1. Tkay Maidza (feat Kari Faux) - Don't Call Again
This is a good complimentary point to what I was saying about Fiona Apple. Wherever I look, Tkay's latest EP is adored by those who've actually heard it. Outside of Australia the massive critical wave has given her a big audience completely detached from when she was a moderate commercial force locally. For all of that, hardly anyone talks about this track on its own. It's tacked near the back and isn't one of the big powerhouse moments, but it's a song I gravitated heavily to no more than 30 seconds into my first listen. As a bonus, I had no idea who I was listening to, it was just on in the car getting its first radio play and I Shazam'd it to a face of shock, which is on brand for her I suppose. I don't have any emotional story to add for it either.

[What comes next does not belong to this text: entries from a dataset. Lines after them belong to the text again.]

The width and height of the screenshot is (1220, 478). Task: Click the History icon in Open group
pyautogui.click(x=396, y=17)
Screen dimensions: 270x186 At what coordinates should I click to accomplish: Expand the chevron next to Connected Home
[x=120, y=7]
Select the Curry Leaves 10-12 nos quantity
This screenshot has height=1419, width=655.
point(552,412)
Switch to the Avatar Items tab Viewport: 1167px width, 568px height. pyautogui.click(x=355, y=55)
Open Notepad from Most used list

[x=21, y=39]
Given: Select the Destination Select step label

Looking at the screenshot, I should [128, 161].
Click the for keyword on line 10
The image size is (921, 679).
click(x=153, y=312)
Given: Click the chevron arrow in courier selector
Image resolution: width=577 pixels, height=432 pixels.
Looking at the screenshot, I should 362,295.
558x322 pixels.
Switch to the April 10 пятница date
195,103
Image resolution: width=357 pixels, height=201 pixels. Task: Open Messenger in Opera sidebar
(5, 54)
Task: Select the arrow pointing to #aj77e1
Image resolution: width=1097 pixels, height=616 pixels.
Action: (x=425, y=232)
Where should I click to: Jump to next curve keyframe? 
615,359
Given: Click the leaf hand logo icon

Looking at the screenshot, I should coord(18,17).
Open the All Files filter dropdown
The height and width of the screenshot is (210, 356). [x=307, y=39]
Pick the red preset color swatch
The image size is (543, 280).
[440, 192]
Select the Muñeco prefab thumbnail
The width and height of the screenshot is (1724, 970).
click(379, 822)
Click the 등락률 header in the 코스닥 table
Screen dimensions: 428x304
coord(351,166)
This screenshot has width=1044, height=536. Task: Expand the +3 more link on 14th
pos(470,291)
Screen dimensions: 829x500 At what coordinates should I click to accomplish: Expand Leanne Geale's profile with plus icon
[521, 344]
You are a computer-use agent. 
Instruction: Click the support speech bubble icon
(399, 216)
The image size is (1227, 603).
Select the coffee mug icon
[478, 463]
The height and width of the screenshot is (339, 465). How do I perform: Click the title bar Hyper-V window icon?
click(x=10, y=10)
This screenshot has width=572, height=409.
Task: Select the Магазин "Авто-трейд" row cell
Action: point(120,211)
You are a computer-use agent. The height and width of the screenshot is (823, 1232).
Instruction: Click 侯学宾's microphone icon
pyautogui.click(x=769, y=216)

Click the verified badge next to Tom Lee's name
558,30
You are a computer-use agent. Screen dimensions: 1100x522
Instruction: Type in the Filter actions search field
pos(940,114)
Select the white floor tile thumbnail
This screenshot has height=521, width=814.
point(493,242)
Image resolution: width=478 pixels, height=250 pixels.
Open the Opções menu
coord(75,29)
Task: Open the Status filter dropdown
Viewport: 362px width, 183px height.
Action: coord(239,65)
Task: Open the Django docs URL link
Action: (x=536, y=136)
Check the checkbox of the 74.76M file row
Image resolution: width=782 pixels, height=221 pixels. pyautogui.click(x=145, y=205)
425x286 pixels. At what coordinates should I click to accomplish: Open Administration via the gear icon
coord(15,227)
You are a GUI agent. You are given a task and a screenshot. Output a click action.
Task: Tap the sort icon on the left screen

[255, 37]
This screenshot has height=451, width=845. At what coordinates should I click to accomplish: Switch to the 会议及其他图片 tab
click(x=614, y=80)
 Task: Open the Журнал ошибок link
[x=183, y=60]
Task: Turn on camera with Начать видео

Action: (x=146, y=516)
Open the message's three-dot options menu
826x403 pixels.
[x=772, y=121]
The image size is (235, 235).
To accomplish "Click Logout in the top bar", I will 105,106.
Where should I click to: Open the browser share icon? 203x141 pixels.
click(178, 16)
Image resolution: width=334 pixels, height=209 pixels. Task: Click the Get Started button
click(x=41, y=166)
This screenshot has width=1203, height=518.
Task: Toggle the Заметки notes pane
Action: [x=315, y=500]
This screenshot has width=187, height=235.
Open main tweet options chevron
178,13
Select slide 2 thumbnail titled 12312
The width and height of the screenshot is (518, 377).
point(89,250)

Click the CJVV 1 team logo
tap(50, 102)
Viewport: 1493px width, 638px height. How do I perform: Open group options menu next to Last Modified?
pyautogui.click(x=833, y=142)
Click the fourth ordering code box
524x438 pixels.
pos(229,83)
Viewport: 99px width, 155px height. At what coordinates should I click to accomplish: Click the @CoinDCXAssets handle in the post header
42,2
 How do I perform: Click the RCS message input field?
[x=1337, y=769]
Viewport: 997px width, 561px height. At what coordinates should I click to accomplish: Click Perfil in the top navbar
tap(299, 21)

It's my favourite song of 2020 because it just sounds so impeccably good that I can't think of anything else I'd rather listen to given the opportunity. I've never loved hearing Tkay sing more than on this track, going through all the necessary moods & motions. I never get tired of the silly melodrama of shouting 'No!' in the chorus, obviously taking notes from "No Cars Go" except absolutely not taking itself seriously. The rapping portion instead gets passed to Kari Faux who admittedly I'm not familiar with outside of this song but she's a good mood shift, with some cute backing vocal overplay to boot. I've said it all, all I need to say.